The threat of analytic flexibility in using large language models to simulate human data
arXiv:2509.13397v3 Announce Type: replace-cross
Abstract: Social scientists are now using large language models to create "silicon samples": synthetic datasets intended to stand in for human respondents. However, producing these samples requires many analytic choices, including model selection, sampling parameters, prompt format, and the amount of demographic or contextual information provided. Across two studies, I examine whether these choices materially affect correspondence between silicon samples and human data. In Study 1, I generated 252 silicon-sample configurations for a controlled case study using two social-psychological scales, evaluating whether configurations recovered participant rankings, response distributions, and between-scale correlations. Configurations varied substantially across all three criteria, and configurations that performed well on one dimension often performed poorly on another.
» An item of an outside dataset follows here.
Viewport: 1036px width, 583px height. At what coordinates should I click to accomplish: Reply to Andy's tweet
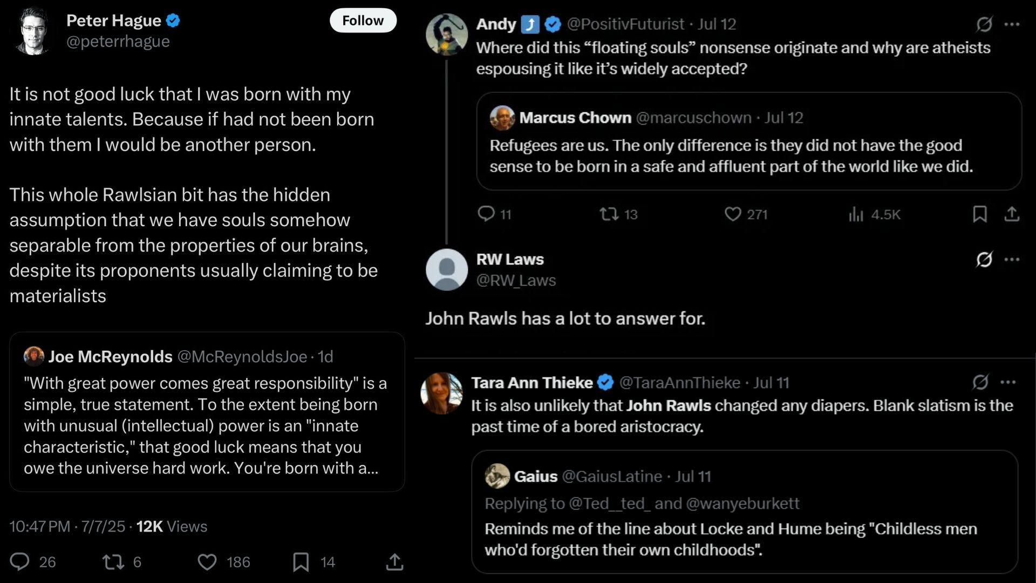pos(486,214)
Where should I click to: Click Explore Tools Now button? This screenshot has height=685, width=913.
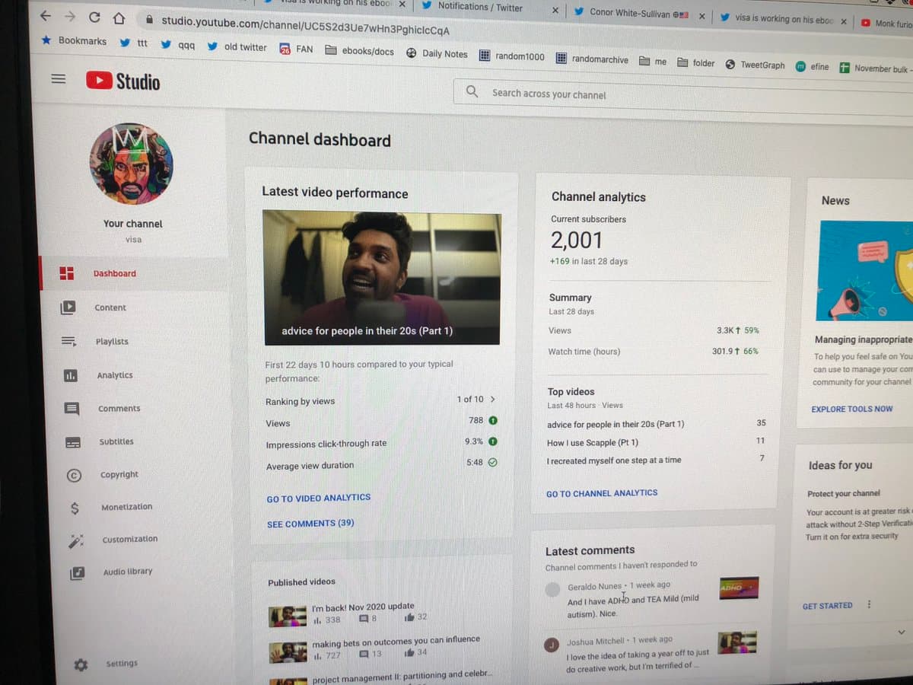851,409
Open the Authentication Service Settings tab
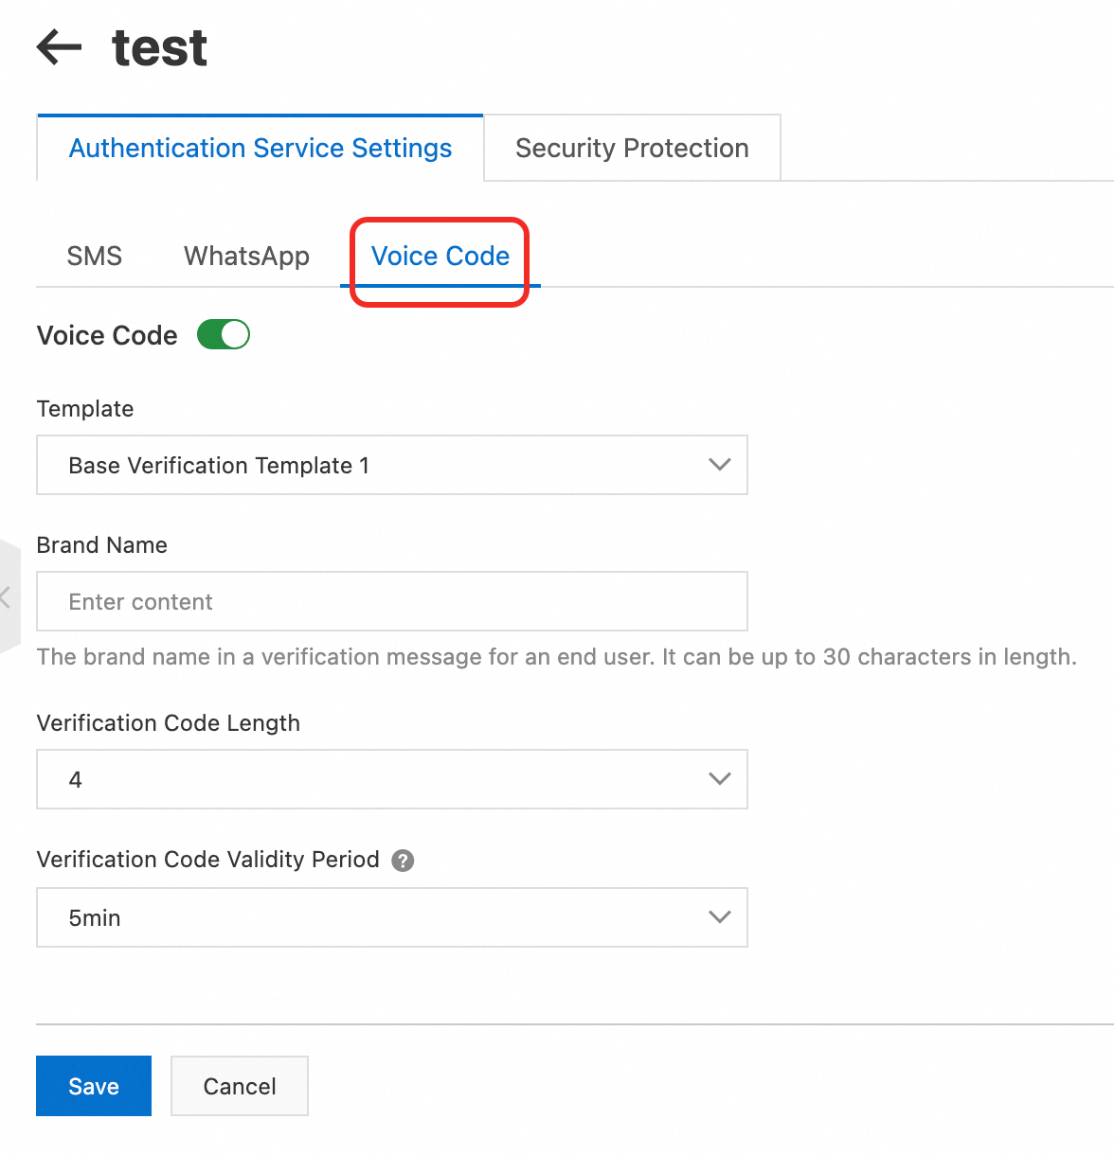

In Study 2, I extended this analysis to a published silicon-sample use case by re-examining Argyle et al.'s (2023) Study 3 using 66 alternative configurations. Correlations between human and silicon association structures differed substantially across configurations, from r = .23 to r = .84. Taken together, the results from these studies demonstrate that different defensible configuration choices can materially alter conclusions about the fidelity of silicon samples. I call for greater attention to the threat of analytic flexibility in using silicon samples and outline strategies that researchers may adopt to reduce this threat.